One final possible cause of the problem, are you validating the $_POST variables you are using before you send them to any queries in the check_login() function? If the password, for example, had an apostrophe in, it could cause all sorts of havoc with your query.

denzlite

All right. Here's what I've done. Headers are now working on other pages. At the top of every page I include a session.php file with the following code to kick people back to the login page:

	// The user is redirected here from login.php.
	session_start(); // Start the session.
	// If no session value is present, redirect the user:

if (($_SESSION['agent'] != md5($_SERVER['HTTP_USER_AGENT'])) OR (!isset($_SESSION['agent']))) {
	require_once ('login_functions.inc.php');
	$url = absolute_url();
	header("Location: $url");
	exit();	
}


$_SESSION['agent'] = md5($_SERVER['HTTP_USER_AGENT']);

On the login.php - nothing I did would make the redirect work - and since I can't turn errors on the live server and it works on local server, I instead went with a meta tag:

if (isset($_POST['submitted'])) {

require_once ('includes/login_functions.inc.php');
require_once ('includes/connection.php');
require_once ('includes/functions.php');
list ($check, $data) = check_login($connection, $_POST['email'], $_POST['password']);

if ($check) { // OK!

	// Set the session data:
	session_start();
	$_SESSION['id'] = $data['id'];
	$_SESSION['name'] = $data['name'];
	$_SESSION['email'] = $data['email'];

	// Store the HTTP_USER_AGENT:
	$_SESSION['agent'] = md5($_SERVER['HTTP_USER_AGENT']);

	/* // Redirect:
	$url = absolute_url('submissions_grid.php');
	header("Location: $url");	
	exit(); */

	$url = absolute_url('submissions_grid.php');
	echo '<meta http-equiv="Refresh" content="0.3; URL=';
	echo $url;
	echo '">';

} else { // Unsuccessful!
	$errors = $data;
}

} // End of the main submit conditional.
echo '<div id="login">';
include ('includes/login_page.inc.php');
echo '</div>';

It seems like this works. If someone tries to access an interior page directly then the header redirect seems to work. I don't know why on the login page it doesn't.

Thanks, this is all code from a training course that i've tried to jimmy - so that's why it's so frustrating. But I guess that's what being a noob is all about.

Thanks -

Ashley_Sheridan

Sounds like you're outputting some content to the browser then. Check the login page, are the first 5 characters of the file

<?php

? you got to make sure there are not even any spaces before that PHP tag.

bradgrafelman

If you want to see if the headers being sent is the problem, you could do something like this:

// Redirect:
if(!headers_sent()) {
        $url = absolute_url ('instructions.php');
        header("Location: $url");
        exit();
} else {
        exit("DEBUG: Headers already sent!");
}

I just ask about the headers already being sent because it's easy to have this error; a single space or blank line before a '<?php' tag would cause data to be outputted and thus HTTP headers to be sent before the header() command is called.

denzlite

Thanks folks. That's it. Brad - that debug code was nice for me. It was frustrating not to be able to turn on error reporting - and yes, that's the error - "Headers already sent."

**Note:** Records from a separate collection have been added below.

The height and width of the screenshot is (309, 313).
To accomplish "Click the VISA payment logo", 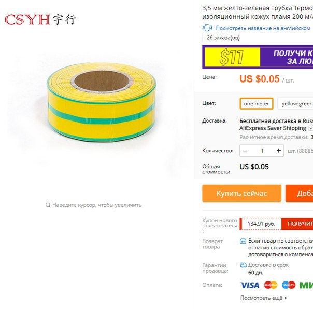I will (250, 285).
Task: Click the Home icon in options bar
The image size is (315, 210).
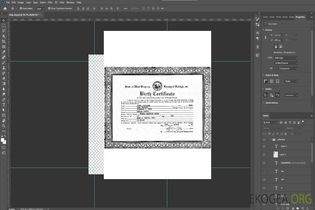Action: (5, 8)
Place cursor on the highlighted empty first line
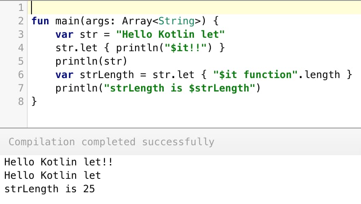This screenshot has height=204, width=361. click(168, 8)
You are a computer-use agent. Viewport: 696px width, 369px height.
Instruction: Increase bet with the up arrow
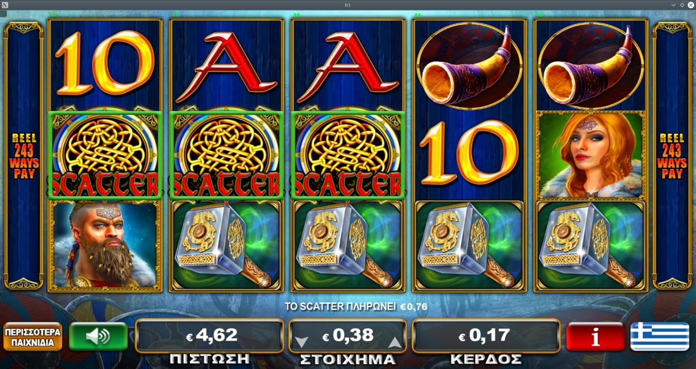coord(394,343)
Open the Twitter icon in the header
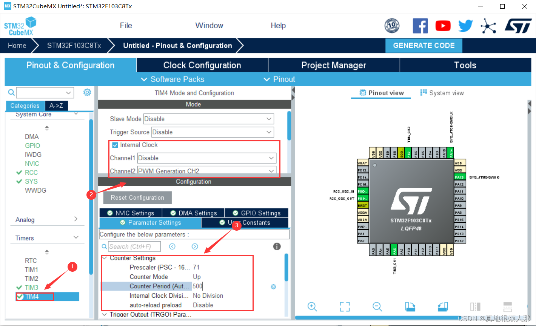The height and width of the screenshot is (326, 536). click(x=465, y=25)
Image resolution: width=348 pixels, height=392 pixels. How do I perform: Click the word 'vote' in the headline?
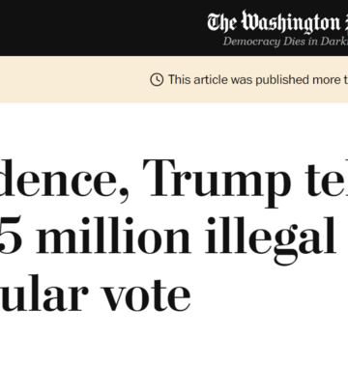147,294
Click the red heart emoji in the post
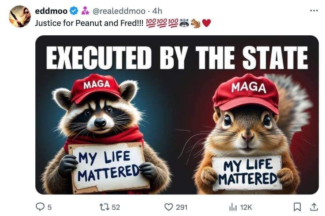The height and width of the screenshot is (216, 325). [x=207, y=23]
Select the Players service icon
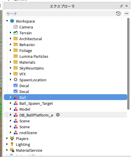The width and height of the screenshot is (131, 157). (x=12, y=139)
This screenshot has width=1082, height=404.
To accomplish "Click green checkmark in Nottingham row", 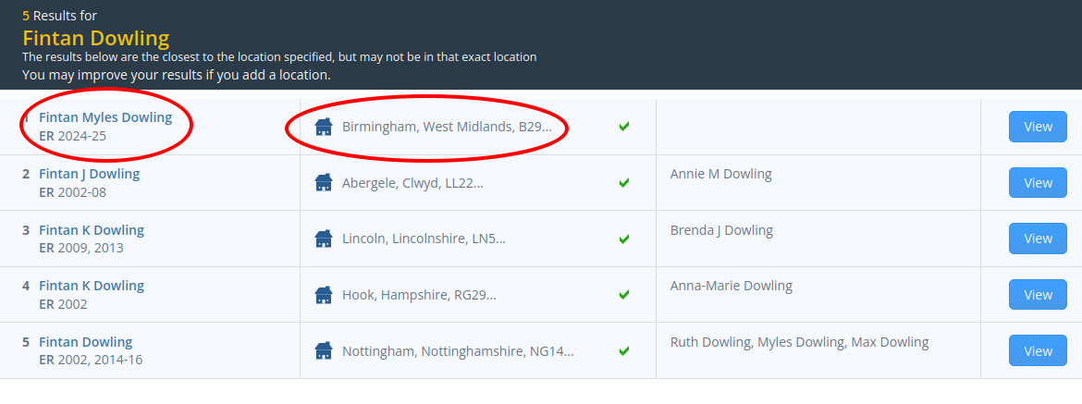I will 624,350.
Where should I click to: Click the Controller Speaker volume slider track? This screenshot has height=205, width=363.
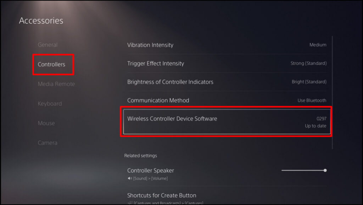(301, 171)
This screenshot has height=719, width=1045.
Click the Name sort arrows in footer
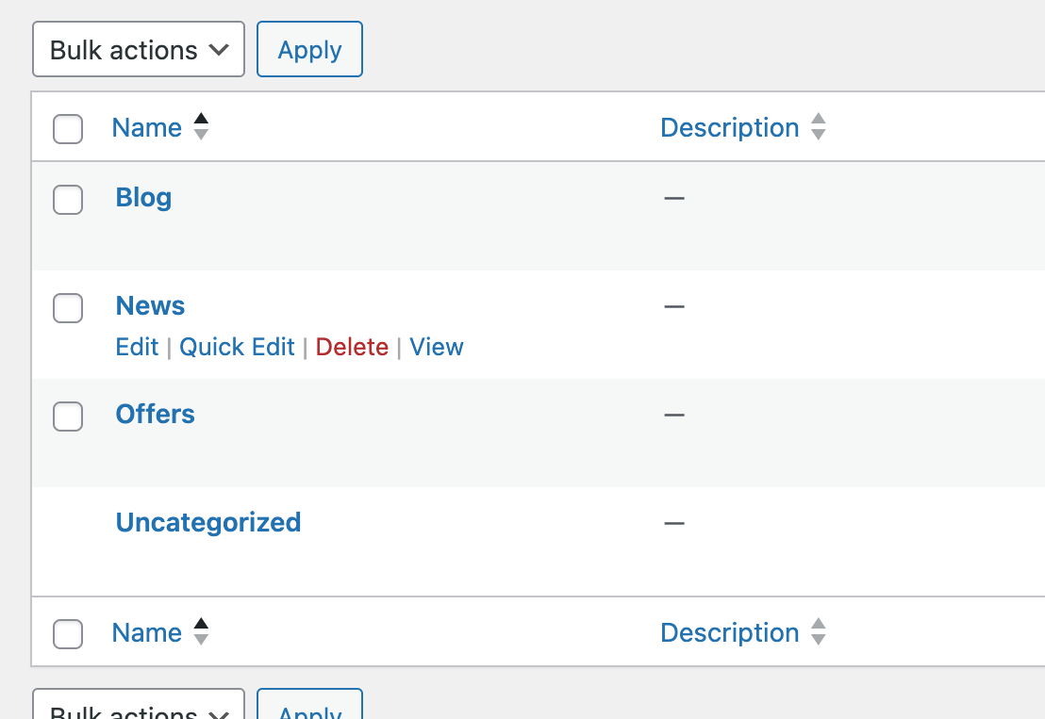click(200, 632)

Correct me if I'm wrong - but this has got be an issue with our new server - with the implementation of Apache/PHP. I don't understand either - my admin says that he upgraded PHP - but to Version 5.2.5?? But my local WAMP/php (where error rep is on and i don't receive any warnings) is 5.2.6 - and the newest is 5.2.8. Hmm. Would love to get admin rights and monkey around with the php.ini sometime in the dead of night.

bradgrafelman

This error has nothing to do with a configuration; somewhere in your code, you are outputting data. Now, that may be a blank space or empty line before a '<?php' tag (note that this includes any files include/require'd as well!), or it may be actual data you meant to output. Either way, once you output data, HTTP headers are sent to the user and thus you cannot change them.

denzlite wrote:
It was frustrating not to be able to turn on error reporting

But that's what I don't understand; even if you can't turn on display_errors, surely you must be utilizing the error_log directive to log all PHP errors someplace for review, right?